Turkey, Greece in fresh dispute over uninhabited islets
A new border dispute between Greece and Turkey has emerged after Greek President Prokopis Pavlopoulos claimed a number of uninhabited Aegean islands as Greek nature reserves, Greek newspaper Kathimerini said.
Greece says that all areas in the Aegean designated as Natura 2000 regions under an EU conservation scheme were part of its territory and part of the European Union.
Turkey responded by saying that many of these areas were grey zones and not part of Greek territory.
"These statements do not bear any legal effect,” Turkish Foreign Ministry spokesman Hami Aksoy said.

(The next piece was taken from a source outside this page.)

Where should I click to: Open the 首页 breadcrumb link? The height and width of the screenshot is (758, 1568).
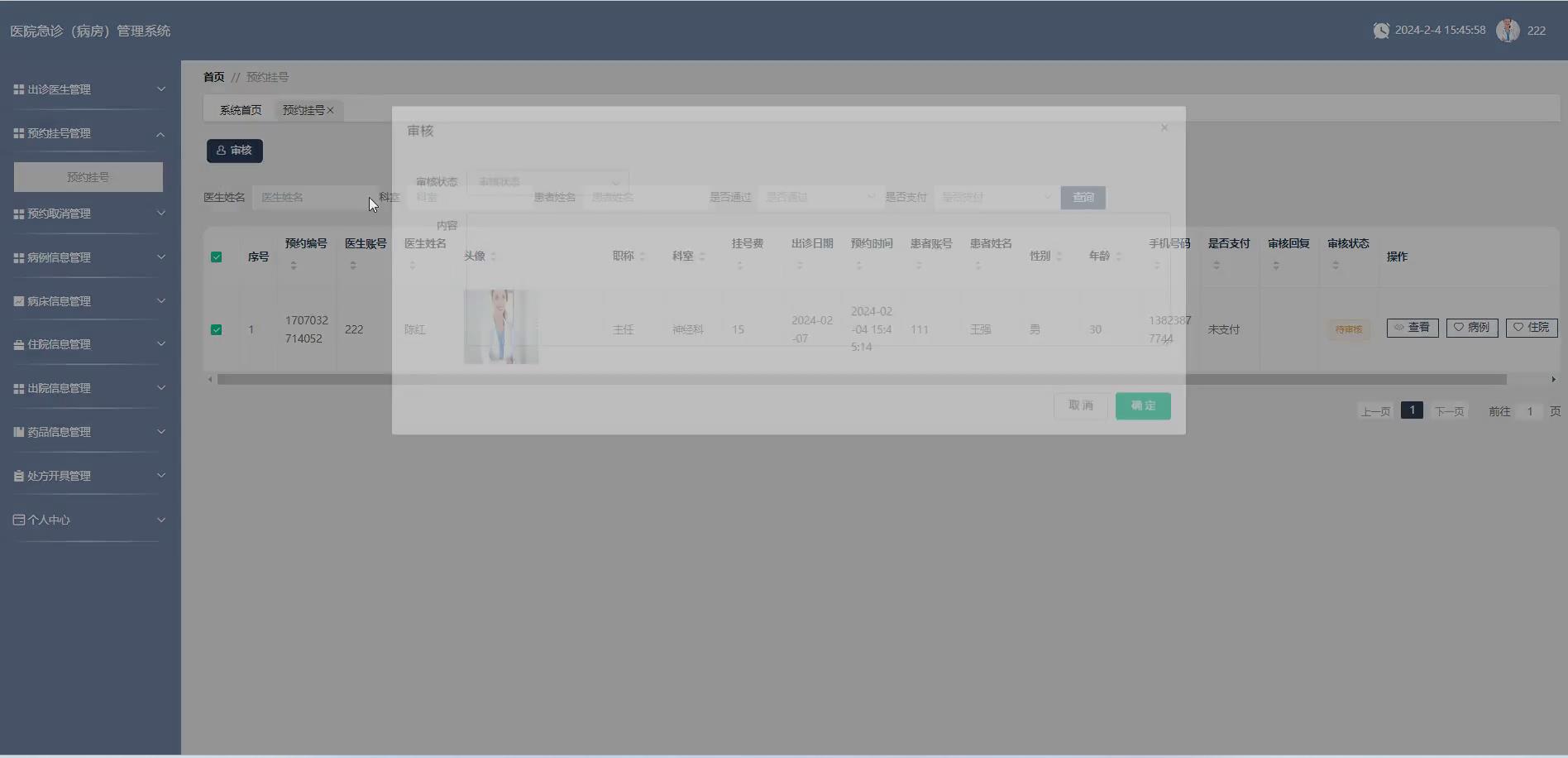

“Turkey, as has been the case until today, as well as hereinafter, will not accept any possible fait accompli to be presented by Greece towards the geographical formations in the Aegean Sea, the legal status of which are disputed.”

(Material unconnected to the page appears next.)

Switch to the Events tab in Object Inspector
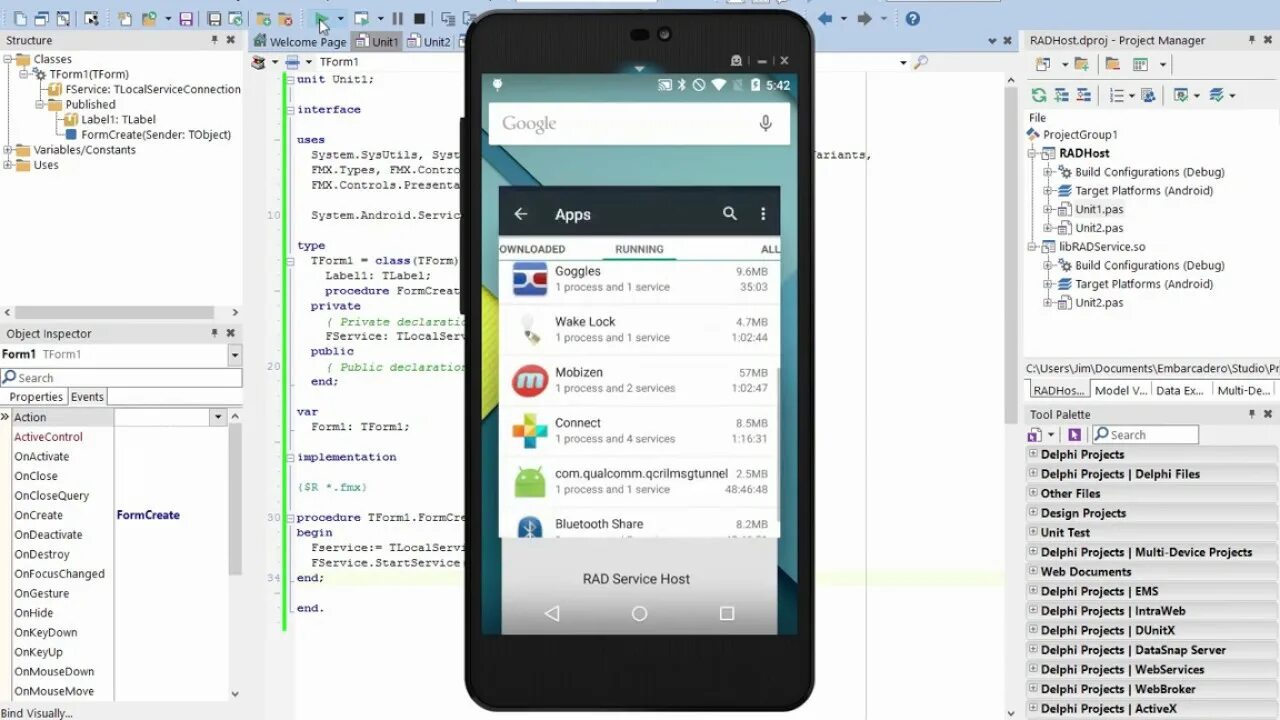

The Greek Foreign Ministry responded by saying its claim could not be disputed and recommending that Turkey focus on its EU membership bid.
"Turkey only recently officially restated its intention to stay on course for accession to the European Union,” spokesman Alexandros Yennimatas said.
“It is obvious that the first thing Turkey needs to do if it wants to succeed is to respect international law and the European acquis."
Greece and Turkey have a number of disputes over their borders in the Aegean, most conspicuously the islets known as Imia in Greek and Kardak in Turkish, between the Greek island of Kalimnos and the Turkish coast. The two NATO countries almost went to war over the uninhabited rocky outcrops in 1996.